1480 : La Grande Inondation. Le gonflement simultané des eaux du Rhin et d’Ill transforme l’Alsace en un grand lac. Les troupeaux sont tués, les récoltes emportées. Une infection s’ensuit. Les villes et les administrations se montrent impuissantes, des intellectuels commencent à spéculer sur la fin du Monde.

1485 : Heinrich Kramer, Inquisiteur, profite d’une grêle pour tenter de lancer des procès en sorcellerie en Autriche. Il échoue, mais revient en Alsace et y rédige le fameux Maillet des Sorcières.

1517 : Hiver froid, Rhin gelé. A la pénurie alimentaire s’ajoute la spéculation. Selon J. Friese, la rapacité du clergé, qui détenait des stocks de blé, aurait facilité l’installation du protestantisme à Strasbourg. La fameuse Danse de Saint Guy de 1518 pourrait être la manifestation d’angoisses collectives liées aux problèmes d’alimentation.

1562 : Début d’un petit âge glaciaire. Des inondations dans la zone de Tubingen permettent de démarrer des procès en sorcellerie.

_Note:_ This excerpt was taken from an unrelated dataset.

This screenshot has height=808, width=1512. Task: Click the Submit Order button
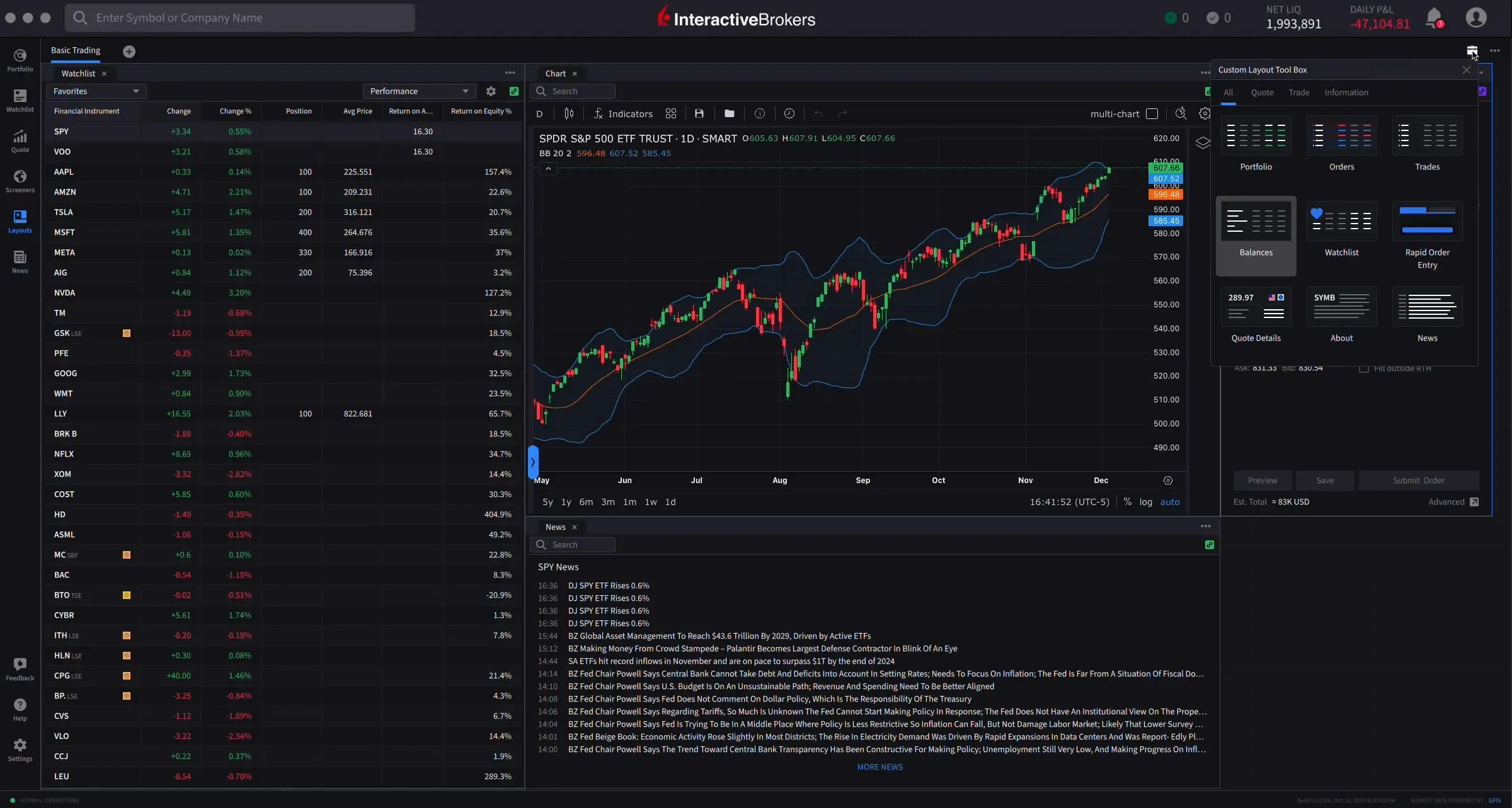click(x=1419, y=480)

1627-32 : Hiver rude. Vague de procès en sorcellerie dans toute la zone alémanique, avec un épicentre à Bamberg. Ils servent surtout au financement de la Guerre de Trente Ans.

1782-1783 : éruption du Laki, en Islande. Un peu partout en Europe, les températures chutèrent, une pénurie alimentaire s’ensuivit. On voit dans cet événement une des causes de la Révolution.

1816 : En France. Le 15 avril, la neige tomba en une telle épaisseur que les arbres plièrent et se rompirent. En juillet, août, septembre il plut 26 jours et nuits par mois. Le blé, récolté fin août, pourrit rapidement, il entraina des spéculations. Emigration vers l’Amérique.

1846 : Eruption dans le Pacifique. Crise de la pomme de terre en Islande.